見せかけばかりで内実が伴っていない拳法を揶揄して言う言葉だが、少なくとも自分の学ぶ霜月流がそのたぐいだとは思っていない。
対外試合でも、極めてコンパクトに、無駄なく相手を追い詰めて倒している光景が多くみられる。ああいう技を身につけたい、と思ったものだ。
そして。

「つっても、君のそれも花拳繍腿ってことはなさそうだよな」

横で稽古をしているアフロの拳も、実のこもったものであるのが見て取れる。

「陳氏太極拳って言ったら、太極拳の源流に近い奴だっけ。なんというか、螺旋の拳法って感じだよなあ、太極拳」

縦拳を好むことの多い中国拳法の中では特徴的かもしれない。
その後の言葉には、苦笑を交えて。

「わかるわかる、痛いんだよなあ。正拳も螺旋の技だけど、めっちゃいてえ」

そういって、ビチッ!と正拳突きを。
拳法の師範に、一度本気でやってくれ、と頼んでボッコボコにされたことがある。
死ぬほど、痛かった。

山本 英治 >  
「経歴一切不明ッ! って感じで……」

再びゆっくりと動き始める。
その拳は何も打たない。
その拳は何も壊さない。
今はそれでいい。
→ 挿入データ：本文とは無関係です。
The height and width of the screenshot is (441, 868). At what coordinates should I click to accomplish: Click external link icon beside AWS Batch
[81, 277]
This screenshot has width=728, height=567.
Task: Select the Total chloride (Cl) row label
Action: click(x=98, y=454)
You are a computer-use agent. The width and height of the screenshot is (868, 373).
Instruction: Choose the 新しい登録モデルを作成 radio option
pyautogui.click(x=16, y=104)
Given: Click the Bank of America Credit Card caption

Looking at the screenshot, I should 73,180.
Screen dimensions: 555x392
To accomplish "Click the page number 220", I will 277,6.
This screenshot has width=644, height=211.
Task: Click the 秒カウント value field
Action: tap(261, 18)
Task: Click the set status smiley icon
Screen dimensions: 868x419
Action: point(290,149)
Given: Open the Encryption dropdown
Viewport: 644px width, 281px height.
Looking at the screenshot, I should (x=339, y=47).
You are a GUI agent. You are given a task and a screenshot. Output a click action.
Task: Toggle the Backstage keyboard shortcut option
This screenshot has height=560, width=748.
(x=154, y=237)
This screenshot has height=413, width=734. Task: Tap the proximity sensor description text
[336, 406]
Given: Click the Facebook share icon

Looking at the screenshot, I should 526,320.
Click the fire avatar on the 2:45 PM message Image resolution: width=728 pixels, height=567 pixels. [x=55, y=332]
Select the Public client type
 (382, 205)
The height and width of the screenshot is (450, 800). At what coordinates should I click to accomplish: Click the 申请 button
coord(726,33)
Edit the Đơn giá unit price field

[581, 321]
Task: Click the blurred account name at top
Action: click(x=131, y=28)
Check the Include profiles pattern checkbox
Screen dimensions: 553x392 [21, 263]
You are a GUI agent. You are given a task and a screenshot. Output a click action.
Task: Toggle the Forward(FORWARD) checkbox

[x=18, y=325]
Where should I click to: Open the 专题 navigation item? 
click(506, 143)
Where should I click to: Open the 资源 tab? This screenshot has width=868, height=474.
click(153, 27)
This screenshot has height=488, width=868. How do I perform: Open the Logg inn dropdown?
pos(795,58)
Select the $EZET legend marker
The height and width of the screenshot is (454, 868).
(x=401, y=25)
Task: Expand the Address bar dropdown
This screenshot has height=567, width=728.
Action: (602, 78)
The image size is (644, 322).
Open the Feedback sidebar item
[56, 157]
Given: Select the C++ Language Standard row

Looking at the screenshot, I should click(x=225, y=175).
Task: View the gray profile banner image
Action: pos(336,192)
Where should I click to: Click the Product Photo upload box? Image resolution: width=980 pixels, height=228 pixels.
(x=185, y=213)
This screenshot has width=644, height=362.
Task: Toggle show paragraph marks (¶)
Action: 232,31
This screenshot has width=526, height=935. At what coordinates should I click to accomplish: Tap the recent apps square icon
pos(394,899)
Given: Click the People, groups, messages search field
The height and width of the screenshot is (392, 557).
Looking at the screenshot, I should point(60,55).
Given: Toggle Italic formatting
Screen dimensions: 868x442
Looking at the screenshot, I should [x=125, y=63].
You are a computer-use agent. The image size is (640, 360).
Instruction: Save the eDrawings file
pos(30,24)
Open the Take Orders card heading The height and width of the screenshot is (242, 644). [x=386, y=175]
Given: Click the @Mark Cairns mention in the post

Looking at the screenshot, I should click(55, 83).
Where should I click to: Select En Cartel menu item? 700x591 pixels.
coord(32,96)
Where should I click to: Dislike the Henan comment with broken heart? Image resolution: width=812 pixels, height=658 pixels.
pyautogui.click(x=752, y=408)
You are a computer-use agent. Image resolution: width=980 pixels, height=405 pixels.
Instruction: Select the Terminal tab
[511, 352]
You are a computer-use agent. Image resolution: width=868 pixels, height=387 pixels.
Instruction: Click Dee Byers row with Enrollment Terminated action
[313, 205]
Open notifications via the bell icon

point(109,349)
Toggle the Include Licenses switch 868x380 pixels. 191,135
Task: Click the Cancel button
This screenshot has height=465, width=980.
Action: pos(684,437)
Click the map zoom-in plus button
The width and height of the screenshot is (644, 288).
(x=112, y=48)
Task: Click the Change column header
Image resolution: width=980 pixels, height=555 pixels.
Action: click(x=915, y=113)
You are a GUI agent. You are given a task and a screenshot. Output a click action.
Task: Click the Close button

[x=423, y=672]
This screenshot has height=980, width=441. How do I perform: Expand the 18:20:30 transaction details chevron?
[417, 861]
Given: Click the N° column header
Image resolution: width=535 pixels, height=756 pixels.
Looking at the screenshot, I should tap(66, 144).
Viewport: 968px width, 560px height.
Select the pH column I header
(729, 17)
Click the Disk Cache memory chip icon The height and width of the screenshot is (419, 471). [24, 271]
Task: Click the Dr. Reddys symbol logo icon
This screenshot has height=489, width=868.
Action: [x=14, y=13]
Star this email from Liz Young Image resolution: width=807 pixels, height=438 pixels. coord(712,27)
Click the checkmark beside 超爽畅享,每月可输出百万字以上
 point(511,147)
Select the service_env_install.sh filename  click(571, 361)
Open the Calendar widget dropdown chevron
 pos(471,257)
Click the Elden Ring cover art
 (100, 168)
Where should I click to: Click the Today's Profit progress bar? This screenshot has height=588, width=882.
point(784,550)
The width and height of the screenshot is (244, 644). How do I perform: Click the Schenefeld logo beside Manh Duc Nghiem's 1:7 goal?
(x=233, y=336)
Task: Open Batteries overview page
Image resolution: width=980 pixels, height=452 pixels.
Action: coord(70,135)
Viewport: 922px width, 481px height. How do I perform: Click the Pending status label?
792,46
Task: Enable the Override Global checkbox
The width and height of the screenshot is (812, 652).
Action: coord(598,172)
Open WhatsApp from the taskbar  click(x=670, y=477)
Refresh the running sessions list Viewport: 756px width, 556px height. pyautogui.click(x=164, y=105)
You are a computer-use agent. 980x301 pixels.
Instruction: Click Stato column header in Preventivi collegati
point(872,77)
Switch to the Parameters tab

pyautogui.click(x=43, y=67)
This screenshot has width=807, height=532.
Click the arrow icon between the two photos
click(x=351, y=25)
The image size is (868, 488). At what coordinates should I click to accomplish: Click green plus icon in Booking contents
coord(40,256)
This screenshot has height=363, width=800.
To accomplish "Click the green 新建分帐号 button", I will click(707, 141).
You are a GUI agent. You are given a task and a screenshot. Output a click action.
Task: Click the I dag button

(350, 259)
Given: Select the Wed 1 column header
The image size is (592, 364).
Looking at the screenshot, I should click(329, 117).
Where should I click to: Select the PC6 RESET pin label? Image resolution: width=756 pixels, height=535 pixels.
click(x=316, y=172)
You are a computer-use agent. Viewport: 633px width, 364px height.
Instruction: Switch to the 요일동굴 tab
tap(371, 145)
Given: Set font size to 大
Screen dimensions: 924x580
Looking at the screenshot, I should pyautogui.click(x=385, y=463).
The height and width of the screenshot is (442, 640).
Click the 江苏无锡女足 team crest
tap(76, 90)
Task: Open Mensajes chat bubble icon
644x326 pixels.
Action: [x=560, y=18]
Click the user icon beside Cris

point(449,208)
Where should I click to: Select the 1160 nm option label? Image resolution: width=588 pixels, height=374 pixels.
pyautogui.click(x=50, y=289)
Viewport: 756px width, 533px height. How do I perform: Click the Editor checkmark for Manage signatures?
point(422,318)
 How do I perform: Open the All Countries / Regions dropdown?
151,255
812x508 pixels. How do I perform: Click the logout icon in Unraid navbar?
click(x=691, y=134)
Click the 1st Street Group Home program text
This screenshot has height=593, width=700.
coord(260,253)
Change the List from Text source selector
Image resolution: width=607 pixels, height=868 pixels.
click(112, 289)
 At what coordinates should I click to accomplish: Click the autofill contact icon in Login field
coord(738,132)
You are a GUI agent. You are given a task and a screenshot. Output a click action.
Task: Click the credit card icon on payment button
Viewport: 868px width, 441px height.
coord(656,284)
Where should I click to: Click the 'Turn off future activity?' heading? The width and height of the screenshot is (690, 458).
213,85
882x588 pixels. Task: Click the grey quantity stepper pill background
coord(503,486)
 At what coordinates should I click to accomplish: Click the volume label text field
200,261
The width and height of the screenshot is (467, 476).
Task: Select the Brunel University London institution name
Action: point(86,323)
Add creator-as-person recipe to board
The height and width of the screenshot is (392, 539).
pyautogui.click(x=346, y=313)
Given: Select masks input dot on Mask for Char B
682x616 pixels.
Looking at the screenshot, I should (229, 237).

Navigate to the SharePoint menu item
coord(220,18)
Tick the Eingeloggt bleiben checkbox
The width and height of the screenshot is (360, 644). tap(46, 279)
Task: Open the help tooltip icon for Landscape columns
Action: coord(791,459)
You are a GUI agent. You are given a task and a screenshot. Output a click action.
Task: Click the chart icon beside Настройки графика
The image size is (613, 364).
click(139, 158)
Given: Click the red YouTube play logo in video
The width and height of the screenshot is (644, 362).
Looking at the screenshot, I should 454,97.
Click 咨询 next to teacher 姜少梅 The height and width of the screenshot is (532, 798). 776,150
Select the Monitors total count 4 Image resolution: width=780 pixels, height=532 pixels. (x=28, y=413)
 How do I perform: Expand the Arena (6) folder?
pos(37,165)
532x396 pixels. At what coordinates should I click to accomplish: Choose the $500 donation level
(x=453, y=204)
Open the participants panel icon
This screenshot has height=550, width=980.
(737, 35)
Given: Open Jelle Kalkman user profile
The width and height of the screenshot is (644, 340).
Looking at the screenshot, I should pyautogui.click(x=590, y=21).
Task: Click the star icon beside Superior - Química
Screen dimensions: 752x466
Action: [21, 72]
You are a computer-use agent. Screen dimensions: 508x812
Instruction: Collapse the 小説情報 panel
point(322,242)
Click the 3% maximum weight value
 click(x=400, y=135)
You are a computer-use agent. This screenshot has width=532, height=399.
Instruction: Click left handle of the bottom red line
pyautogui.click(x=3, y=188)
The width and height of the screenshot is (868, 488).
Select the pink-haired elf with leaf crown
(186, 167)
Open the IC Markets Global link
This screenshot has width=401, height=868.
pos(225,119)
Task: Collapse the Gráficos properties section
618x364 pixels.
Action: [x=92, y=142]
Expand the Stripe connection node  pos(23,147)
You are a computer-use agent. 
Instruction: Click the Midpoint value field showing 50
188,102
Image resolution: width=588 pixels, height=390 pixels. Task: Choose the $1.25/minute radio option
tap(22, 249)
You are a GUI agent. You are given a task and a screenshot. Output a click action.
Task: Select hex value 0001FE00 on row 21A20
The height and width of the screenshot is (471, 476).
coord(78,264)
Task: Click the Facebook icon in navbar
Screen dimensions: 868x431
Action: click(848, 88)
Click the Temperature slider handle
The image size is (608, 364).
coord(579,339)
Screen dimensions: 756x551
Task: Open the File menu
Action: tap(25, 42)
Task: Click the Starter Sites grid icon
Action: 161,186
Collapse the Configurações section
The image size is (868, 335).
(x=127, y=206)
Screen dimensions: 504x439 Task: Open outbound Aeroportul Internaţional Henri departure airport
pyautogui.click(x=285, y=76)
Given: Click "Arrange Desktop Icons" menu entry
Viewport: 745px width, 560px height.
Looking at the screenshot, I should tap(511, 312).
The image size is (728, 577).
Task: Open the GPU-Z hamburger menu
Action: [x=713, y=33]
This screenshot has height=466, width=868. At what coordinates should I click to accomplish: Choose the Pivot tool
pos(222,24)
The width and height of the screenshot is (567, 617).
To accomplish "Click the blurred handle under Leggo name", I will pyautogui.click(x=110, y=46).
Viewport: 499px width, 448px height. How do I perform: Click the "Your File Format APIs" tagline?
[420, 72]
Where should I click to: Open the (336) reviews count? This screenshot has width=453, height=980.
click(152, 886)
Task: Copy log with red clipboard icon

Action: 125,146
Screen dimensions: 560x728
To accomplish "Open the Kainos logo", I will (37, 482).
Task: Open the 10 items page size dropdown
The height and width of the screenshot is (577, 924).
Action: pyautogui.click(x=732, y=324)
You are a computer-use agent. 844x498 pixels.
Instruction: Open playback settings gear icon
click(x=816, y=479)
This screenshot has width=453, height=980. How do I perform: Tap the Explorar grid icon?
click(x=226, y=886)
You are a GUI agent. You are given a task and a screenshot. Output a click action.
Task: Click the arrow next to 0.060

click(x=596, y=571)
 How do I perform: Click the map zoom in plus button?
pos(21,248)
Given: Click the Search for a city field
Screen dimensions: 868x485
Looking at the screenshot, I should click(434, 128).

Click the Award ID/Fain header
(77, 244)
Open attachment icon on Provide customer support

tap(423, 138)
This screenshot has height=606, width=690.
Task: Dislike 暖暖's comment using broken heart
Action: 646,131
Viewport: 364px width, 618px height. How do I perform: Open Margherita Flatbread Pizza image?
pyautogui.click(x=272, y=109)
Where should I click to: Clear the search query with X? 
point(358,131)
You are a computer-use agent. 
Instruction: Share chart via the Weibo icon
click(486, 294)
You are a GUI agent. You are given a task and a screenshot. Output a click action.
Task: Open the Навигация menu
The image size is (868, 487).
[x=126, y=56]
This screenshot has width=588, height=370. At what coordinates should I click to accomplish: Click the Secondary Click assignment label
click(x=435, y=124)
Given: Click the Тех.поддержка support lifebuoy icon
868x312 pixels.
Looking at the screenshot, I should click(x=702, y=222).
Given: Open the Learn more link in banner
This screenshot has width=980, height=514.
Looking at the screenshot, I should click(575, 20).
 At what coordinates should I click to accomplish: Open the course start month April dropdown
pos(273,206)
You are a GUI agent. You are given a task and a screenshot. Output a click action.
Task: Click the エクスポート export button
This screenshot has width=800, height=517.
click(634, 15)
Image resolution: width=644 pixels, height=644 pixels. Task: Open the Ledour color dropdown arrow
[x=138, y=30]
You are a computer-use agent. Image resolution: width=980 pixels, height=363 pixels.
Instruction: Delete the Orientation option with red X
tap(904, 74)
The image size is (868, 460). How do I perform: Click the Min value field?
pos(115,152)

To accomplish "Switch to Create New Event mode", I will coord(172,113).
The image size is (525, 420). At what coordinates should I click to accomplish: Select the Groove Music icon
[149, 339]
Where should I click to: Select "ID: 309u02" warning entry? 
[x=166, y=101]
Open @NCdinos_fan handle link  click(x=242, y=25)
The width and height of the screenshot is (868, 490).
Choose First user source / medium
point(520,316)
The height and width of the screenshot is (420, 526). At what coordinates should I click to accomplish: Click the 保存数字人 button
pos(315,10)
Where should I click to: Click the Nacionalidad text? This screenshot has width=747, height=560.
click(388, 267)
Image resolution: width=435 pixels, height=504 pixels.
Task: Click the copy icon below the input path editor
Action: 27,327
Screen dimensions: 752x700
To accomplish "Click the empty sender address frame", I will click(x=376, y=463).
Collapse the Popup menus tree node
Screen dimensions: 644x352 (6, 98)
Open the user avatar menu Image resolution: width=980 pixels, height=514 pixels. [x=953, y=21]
今はそれがいい。

「その大太刀ですか? いやぁ、武器術も習ったんですが功が成らず…」
「鍛錬を開始して七年。七年程度……まだ拳に何も宿ってはくれません」

拳を振って破顔一笑。

「花拳繍腿という言葉も久しぶりに聞きました」
「拳を力任せに打つたびにその言葉を聞かされたものです」
「はい、源流に近い……古く、面白い拳法ですよ」

アフロをぐしぐしイジって苦笑い。

「曰く、コークスクリューブローにはなんの意味もない」
「曰く、力学的には回転を加えた拳は10倍の威力がある」
「どれが正しいのかはわからないですが……殴られて痛いのは捻りですね」

自分も白蛇吐信を打つ。白い蛇が身を伸ばす、を語源にした。
そのねじりの手は、空気を割いた。

「いやぁ、拳法トークができるのは楽しいですね…あ、俺は山本って言います」
「風紀の一年、山本英治」

霜月 水都 > 「なんかそれかっこいいな?」

謎のロマンがある。経歴一切不明の達人。
笑みを浮かべつつ、こちらも今度は蹴りを練習する。
下段と中段を中心に、その動きは極めてコンパクトで。

「そうそう、これこれ。俺は正直大太刀の方が得意なんだけど、大太刀ってまあ近距離に入られると辛いから。そのための拳法。両方10年以上やってるけど……まあ、俺もまだまだだなあ」

武の極みとは何ぞや、と問われると、思った以上に曖昧でわかりづらいものであるのだがしかし、自分が知る中には、数名『極み』と言える域にいる人間がいる。
技に、完全な術理も、己の信念も、全て宿して振るうことが出来る本物の達人。
それに比すれば、自分の技はまだまだ何も乗っていない、軽いものだと思える。

「俺も、その言葉で直に言われたことはあんまないけど、力みが出てると似たようなこと言われまくったなあ。脱力できないなら死ぬだけだ、なんて」

筋肉が発する出力と言うのは、動作前から動作時への振れ幅で決まる。
大きな力を出そうと力を籠めまくるのは実際は逆効果。この振れ幅が小さくなり、筋肉の動きからしなやかさも損なわれ、見た目以上に威力のない技になってしまう。
脱力から力みを瞬間的にシフトするのが筋肉の力を効率よく引き出すためのコツであり、要点である。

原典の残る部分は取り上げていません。